### [OBJECTIVE]
Please pull out each line of the rows below that contains the word "Check", and copy those lines unchanged.

### [Document and screenshot pointing entries]
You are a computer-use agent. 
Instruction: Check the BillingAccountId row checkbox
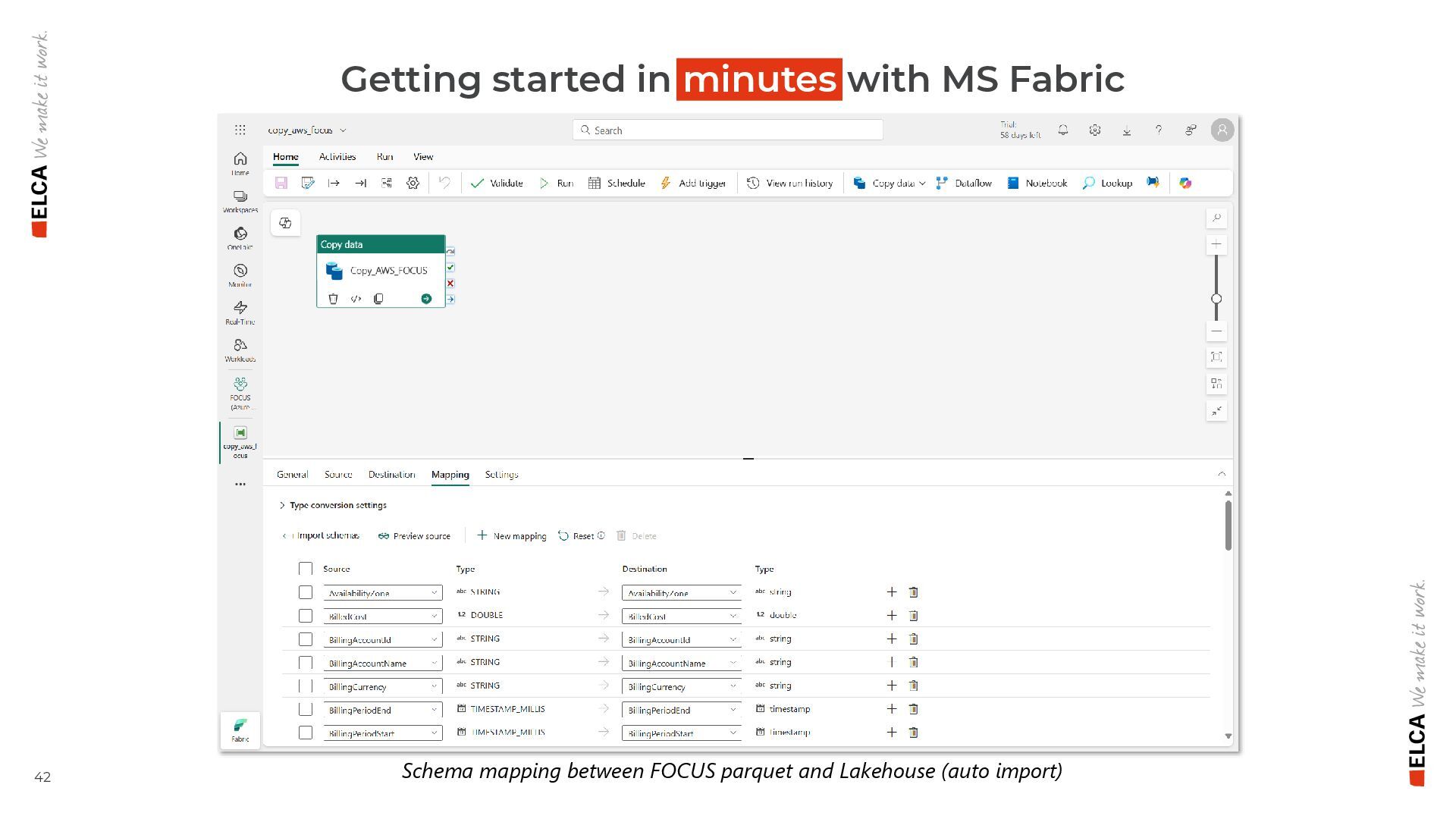(x=306, y=639)
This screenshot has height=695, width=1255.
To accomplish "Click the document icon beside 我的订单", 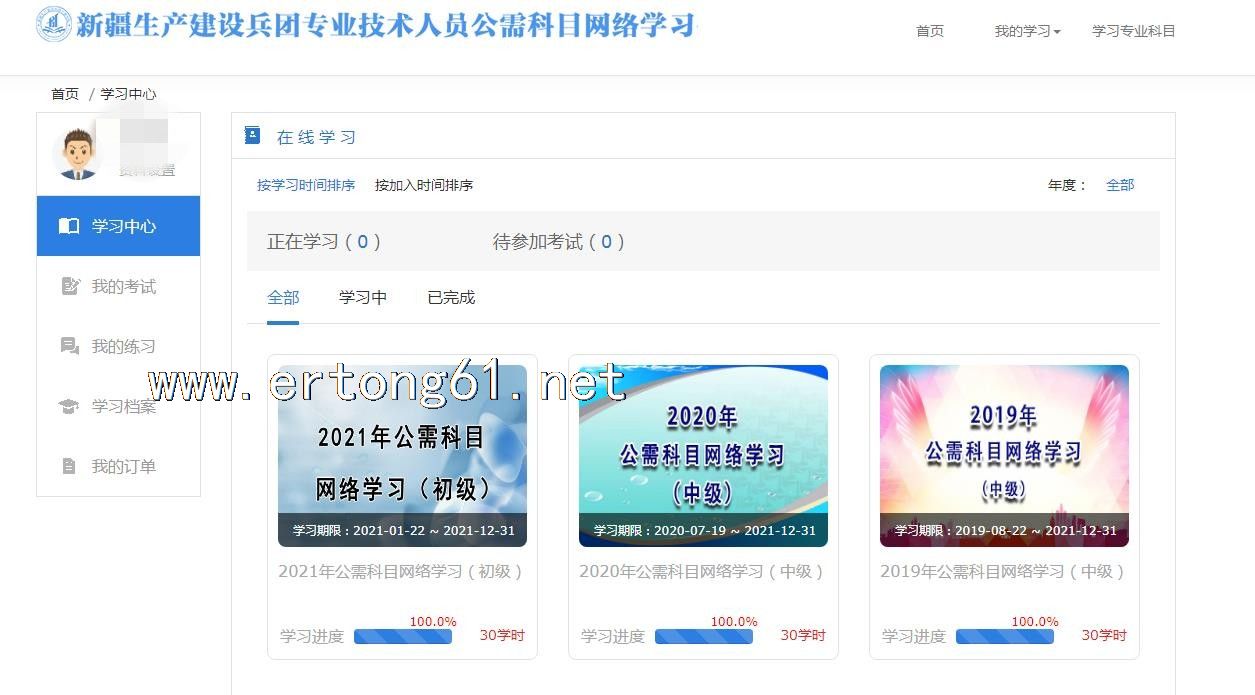I will coord(69,467).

### [IN RESPONSE]
Instruction: Check the BillingAccountId row checkbox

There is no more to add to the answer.